Powered By Blogger

Senin, 31 Agustus 2015

Satelit IRAS NASA Menemukan Planet Niburu atau Planet X


Satelit The Infrared Astronomical Satellite (IRAS) diluncurkan ke orbit kutub setinggi 560 mil pada Selasa malam dari Pangkalan Udara Vandenberg, Kalifornia. Peluncuran itu mewakili kerja sama $80 juta antara Amerika Serikat, Inggris, dan Belanda. Dalam waktu enam hingga tujuh bulan ke depan, teleskop tersebut diharapkan akan melakuan survey luas pada hampir seluruh langit, mendeteksi sumber-sumber sinar yang tak biasa, namun dari pancaran sinar infra merah, yang tak tampak dengan mata telanjang dan kebanyakan diserap oleh atmosfer. Para ilmuwan berharap teleskop baru itu akan memetakan ribuan benda ruang angkasa yang memancarkan sinar infra merah yang telah terlewat tak terdeteksi--bintang, awan interstellar, asteroid dan, kalau beruntung, obyek yang menarik-narik planet Uranus dan planet Neptunus. 

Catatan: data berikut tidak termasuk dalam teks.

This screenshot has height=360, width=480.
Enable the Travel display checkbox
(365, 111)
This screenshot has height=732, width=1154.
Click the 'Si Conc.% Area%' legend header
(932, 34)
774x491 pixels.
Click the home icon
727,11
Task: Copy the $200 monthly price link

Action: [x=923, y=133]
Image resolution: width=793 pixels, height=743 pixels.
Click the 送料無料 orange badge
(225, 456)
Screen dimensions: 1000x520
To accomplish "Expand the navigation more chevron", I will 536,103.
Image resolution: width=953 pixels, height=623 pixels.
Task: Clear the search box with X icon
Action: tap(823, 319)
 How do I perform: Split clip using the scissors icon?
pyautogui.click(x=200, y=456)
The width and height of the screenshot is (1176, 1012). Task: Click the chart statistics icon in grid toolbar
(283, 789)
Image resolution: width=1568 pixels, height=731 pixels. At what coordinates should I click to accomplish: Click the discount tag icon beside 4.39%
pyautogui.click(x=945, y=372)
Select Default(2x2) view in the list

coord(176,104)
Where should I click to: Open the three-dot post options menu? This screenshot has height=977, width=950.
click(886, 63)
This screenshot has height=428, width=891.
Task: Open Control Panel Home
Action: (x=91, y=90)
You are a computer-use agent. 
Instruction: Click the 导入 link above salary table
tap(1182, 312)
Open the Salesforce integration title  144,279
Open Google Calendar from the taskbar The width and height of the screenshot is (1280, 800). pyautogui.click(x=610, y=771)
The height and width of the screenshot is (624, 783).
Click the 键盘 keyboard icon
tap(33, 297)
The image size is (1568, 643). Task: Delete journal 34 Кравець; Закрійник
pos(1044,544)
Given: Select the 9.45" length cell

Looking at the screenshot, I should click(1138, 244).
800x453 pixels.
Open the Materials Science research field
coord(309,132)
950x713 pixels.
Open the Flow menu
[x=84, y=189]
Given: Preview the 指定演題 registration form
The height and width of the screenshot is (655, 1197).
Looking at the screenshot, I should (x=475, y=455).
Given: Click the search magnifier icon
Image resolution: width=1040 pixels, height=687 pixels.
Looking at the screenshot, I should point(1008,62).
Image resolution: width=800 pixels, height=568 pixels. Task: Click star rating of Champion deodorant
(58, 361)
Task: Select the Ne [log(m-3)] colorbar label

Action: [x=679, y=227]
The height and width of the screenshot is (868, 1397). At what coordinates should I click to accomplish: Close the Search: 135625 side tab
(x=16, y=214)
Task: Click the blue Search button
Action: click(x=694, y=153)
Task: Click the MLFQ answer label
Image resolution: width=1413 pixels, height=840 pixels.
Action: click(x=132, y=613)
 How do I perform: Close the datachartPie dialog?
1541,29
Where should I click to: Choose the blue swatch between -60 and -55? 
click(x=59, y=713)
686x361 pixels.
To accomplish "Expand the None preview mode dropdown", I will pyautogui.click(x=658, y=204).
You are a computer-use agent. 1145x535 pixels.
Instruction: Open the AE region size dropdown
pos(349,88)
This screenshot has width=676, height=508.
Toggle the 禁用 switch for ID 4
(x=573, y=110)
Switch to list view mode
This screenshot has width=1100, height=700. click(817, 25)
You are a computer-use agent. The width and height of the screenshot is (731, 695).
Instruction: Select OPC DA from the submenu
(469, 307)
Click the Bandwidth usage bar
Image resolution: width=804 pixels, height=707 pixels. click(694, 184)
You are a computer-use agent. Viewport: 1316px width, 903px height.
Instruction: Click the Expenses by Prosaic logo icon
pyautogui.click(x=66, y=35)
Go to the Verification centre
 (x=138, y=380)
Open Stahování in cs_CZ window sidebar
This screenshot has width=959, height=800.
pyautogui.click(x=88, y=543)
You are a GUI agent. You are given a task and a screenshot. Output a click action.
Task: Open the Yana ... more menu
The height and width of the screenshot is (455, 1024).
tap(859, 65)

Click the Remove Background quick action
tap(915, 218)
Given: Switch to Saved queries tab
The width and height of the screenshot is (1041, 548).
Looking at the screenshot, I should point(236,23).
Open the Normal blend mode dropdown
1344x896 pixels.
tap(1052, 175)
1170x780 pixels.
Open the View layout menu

Terakhir kali pencarian di langit yang serius dilakukan, hal itu membawa pada penemuan Planet Pluto pada 1930. Namun  ceritanya dimulai lebih dari seabad sebelumnya, setelah diketemukannya planet Uranus pada 1781 oleh seorang astronomer sekaligus musisi Inggris William Herschel.  Hingga saat itu, sistem perbintangan sepertinya berhenti di Saturnus.

Kala para astronomer mengamati Uranus, memperhatikan adanya ketidaktentuan dalam jalur orbitnya, banyak yang berspekulasi bahwa mereka tengah menyaksikan tarikan gravitasi dari planet yang tak dikenal. Maka dimulailah pencarian planet tersebut yang pertama kali berdasarkan prediksi-prediksi para astronomer, yang berakhir pada tahun 180an dengan ditemukannya planet Neptunus hampir secara bersamaan oleh para astronomer Inggris, Perancis, dan Jerman.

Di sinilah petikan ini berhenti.